What you are asked to do: Rewrite the lines of the listing below as a numbered list, leaving out any blank lines.

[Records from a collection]
>>>>>
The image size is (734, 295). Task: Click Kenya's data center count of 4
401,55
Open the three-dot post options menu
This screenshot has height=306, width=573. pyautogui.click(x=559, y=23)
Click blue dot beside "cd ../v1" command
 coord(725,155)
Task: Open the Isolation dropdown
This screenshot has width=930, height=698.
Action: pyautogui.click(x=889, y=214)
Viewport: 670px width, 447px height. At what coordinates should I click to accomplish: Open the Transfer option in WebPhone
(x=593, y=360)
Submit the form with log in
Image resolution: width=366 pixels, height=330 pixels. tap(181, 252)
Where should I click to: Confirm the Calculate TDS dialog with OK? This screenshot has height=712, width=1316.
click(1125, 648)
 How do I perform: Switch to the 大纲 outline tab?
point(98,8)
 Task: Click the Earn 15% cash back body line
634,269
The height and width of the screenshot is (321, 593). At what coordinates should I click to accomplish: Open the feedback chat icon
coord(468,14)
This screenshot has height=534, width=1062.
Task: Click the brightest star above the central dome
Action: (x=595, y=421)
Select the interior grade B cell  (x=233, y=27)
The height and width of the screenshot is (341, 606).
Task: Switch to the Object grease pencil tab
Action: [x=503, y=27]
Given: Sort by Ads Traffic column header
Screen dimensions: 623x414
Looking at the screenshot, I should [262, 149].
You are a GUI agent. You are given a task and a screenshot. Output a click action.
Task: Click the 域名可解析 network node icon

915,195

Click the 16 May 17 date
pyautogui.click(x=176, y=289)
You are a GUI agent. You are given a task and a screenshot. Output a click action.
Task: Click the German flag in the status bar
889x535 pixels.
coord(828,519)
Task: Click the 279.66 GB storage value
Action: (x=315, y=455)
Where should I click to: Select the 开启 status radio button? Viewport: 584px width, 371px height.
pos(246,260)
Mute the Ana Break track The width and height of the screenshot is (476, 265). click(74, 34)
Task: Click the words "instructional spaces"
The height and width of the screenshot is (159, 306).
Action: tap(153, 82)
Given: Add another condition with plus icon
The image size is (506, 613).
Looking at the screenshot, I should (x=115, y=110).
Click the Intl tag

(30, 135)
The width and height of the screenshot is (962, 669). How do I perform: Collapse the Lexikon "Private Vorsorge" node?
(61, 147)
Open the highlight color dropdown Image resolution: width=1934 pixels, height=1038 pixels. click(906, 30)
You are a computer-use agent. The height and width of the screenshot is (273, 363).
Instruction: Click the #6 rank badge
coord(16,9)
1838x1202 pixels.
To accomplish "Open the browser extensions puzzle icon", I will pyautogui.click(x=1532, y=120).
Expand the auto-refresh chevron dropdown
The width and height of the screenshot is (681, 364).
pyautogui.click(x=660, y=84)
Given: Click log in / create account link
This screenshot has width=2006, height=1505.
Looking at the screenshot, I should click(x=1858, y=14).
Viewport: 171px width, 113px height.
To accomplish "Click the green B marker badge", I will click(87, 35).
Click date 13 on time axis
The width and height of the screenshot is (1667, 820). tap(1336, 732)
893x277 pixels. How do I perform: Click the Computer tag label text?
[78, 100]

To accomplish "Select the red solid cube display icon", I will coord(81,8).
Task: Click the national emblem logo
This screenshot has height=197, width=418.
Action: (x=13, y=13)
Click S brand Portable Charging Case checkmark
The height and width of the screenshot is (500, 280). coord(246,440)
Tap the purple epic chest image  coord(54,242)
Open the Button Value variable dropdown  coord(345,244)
<<<<<
Worked solution:
1. The image size is (734, 295). Task: Click Kenya's data center count of 4
2. 401,55
3. Open the three-dot post options menu
4. This screenshot has height=306, width=573. pyautogui.click(x=559, y=23)
5. Click blue dot beside "cd ../v1" command
6.  coord(725,155)
7. Task: Open the Isolation dropdown
8. This screenshot has width=930, height=698.
9. Action: pyautogui.click(x=889, y=214)
10. Viewport: 670px width, 447px height. At what coordinates should I click to accomplish: Open the Transfer option in WebPhone
11. (x=593, y=360)
12. Submit the form with log in
13. Image resolution: width=366 pixels, height=330 pixels. tap(181, 252)
14. Where should I click to: Confirm the Calculate TDS dialog with OK? This screenshot has height=712, width=1316.
15. click(1125, 648)
16.  How do I perform: Switch to the 大纲 outline tab?
17. point(98,8)
18.  Task: Click the Earn 15% cash back body line
19. 634,269
20. The height and width of the screenshot is (321, 593). At what coordinates should I click to accomplish: Open the feedback chat icon
21. coord(468,14)
22. This screenshot has height=534, width=1062.
23. Task: Click the brightest star above the central dome
24. Action: (x=595, y=421)
25. Select the interior grade B cell  (x=233, y=27)
26. The height and width of the screenshot is (341, 606).
27. Task: Switch to the Object grease pencil tab
28. Action: [x=503, y=27]
29. Given: Sort by Ads Traffic column header
30. Screen dimensions: 623x414
31. Looking at the screenshot, I should [262, 149].
32. You are a GUI agent. You are given a task and a screenshot. Output a click action.
33. Task: Click the 域名可解析 network node icon
34. 915,195
35. Click the 16 May 17 date
36. pyautogui.click(x=176, y=289)
37. You are a GUI agent. You are given a task and a screenshot. Output a click action.
38. Task: Click the German flag in the status bar
39. 889x535 pixels.
40. coord(828,519)
41. Task: Click the 279.66 GB storage value
42. Action: (x=315, y=455)
43. Where should I click to: Select the 开启 status radio button? Viewport: 584px width, 371px height.
44. pos(246,260)
45. Mute the Ana Break track The width and height of the screenshot is (476, 265). click(74, 34)
46. Task: Click the words "instructional spaces"
47. The height and width of the screenshot is (159, 306).
48. Action: tap(153, 82)
49. Given: Add another condition with plus icon
50. The image size is (506, 613).
51. Looking at the screenshot, I should (x=115, y=110).
52. Click the Intl tag
53. (30, 135)
54. The width and height of the screenshot is (962, 669). How do I perform: Collapse the Lexikon "Private Vorsorge" node?
55. (61, 147)
56. Open the highlight color dropdown Image resolution: width=1934 pixels, height=1038 pixels. click(906, 30)
57. You are a computer-use agent. The height and width of the screenshot is (273, 363).
58. Instruction: Click the #6 rank badge
59. coord(16,9)
60. 1838x1202 pixels.
61. To accomplish "Open the browser extensions puzzle icon", I will pyautogui.click(x=1532, y=120).
62. Expand the auto-refresh chevron dropdown
63. The width and height of the screenshot is (681, 364).
64. pyautogui.click(x=660, y=84)
65. Given: Click log in / create account link
66. This screenshot has width=2006, height=1505.
67. Looking at the screenshot, I should click(x=1858, y=14).
68. Viewport: 171px width, 113px height.
69. To accomplish "Click the green B marker badge", I will click(87, 35).
70. Click date 13 on time axis
71. The width and height of the screenshot is (1667, 820). tap(1336, 732)
72. 893x277 pixels. How do I perform: Click the Computer tag label text?
73. [78, 100]
74. To accomplish "Select the red solid cube display icon", I will coord(81,8).
75. Task: Click the national emblem logo
76. This screenshot has height=197, width=418.
77. Action: (x=13, y=13)
78. Click S brand Portable Charging Case checkmark
79. The height and width of the screenshot is (500, 280). coord(246,440)
80. Tap the purple epic chest image  coord(54,242)
81. Open the Button Value variable dropdown  coord(345,244)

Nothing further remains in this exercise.